- DIRECTIVE -
Rewrite the rows that open with the line containing "How do I perform: Click" and close with the line containing "Image resolution: width=929" as a JSON list of strings, one per line, skipping blank lines. Leave the pictures out.

- SUPPLIED ENTRIES -
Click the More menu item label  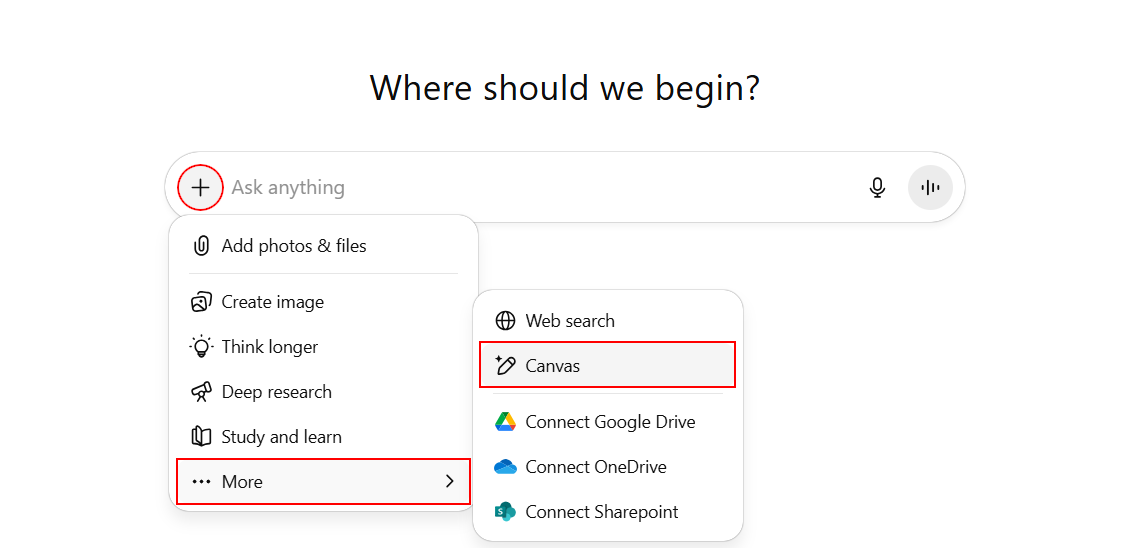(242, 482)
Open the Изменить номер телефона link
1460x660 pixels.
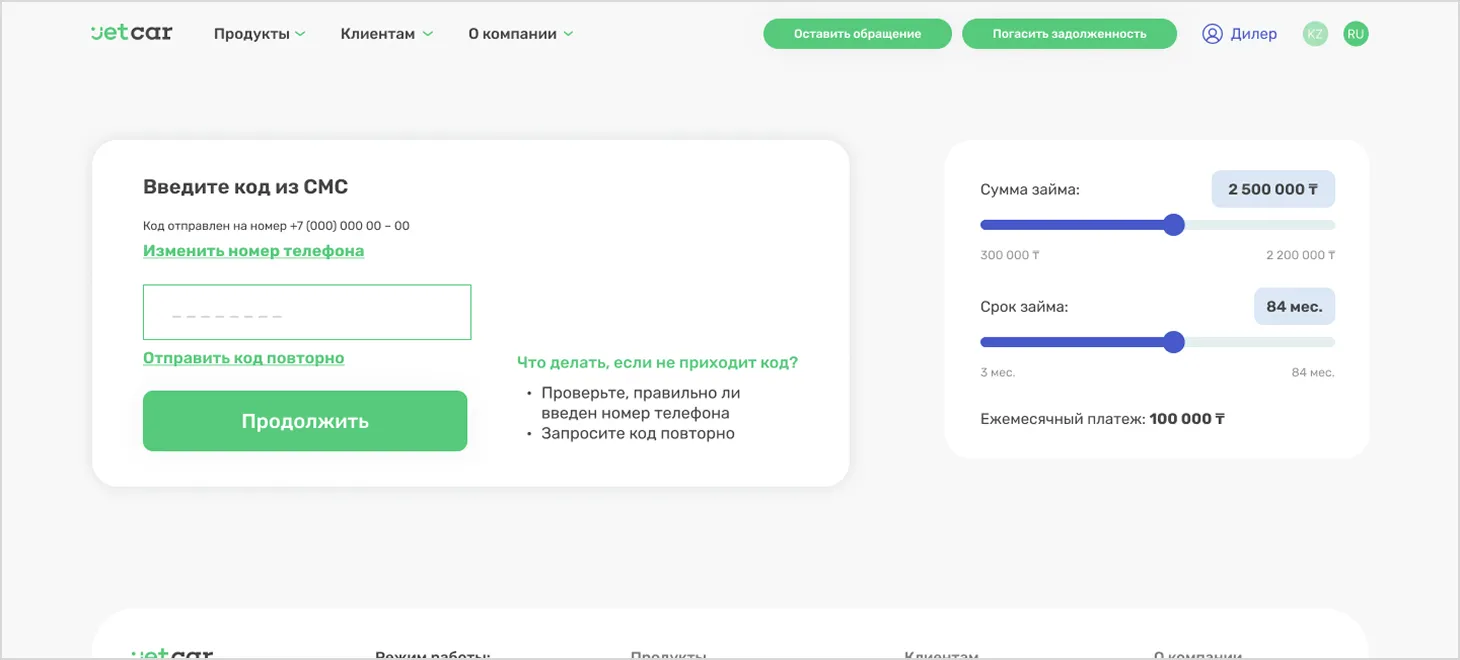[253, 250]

* * *

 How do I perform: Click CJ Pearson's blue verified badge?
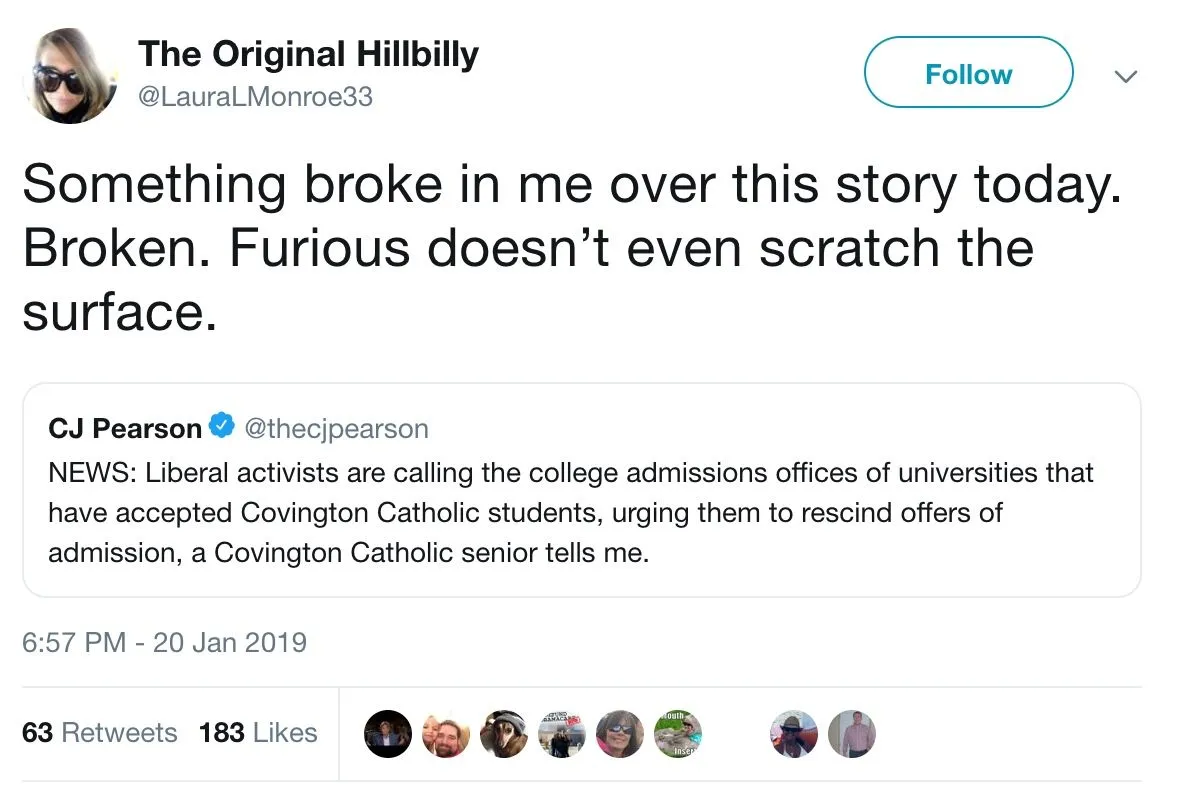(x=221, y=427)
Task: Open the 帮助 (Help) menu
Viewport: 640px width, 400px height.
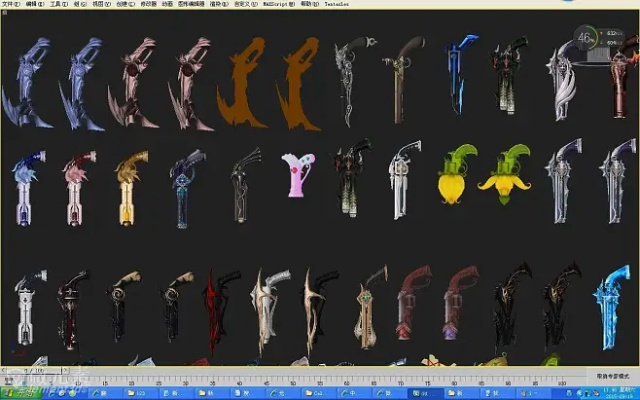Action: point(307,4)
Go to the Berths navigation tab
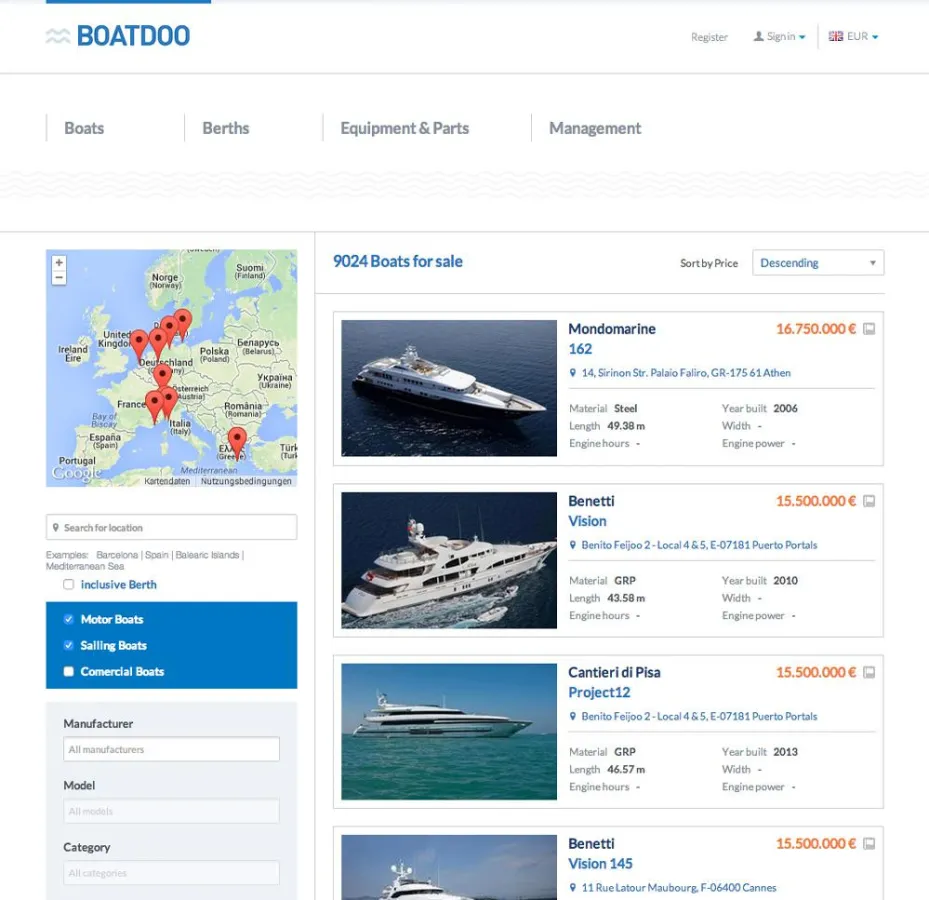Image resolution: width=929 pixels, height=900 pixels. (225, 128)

- FINISHED EXERCISE -
[
  " How do I perform: Click CJ Pearson's blue verified badge?",
  "(x=221, y=427)",
  "Task: Open the 帮助 (Help) menu",
  "Viewport: 640px width, 400px height.",
  "Action: point(307,4)",
  "Go to the Berths navigation tab",
  "Image resolution: width=929 pixels, height=900 pixels. (225, 128)"
]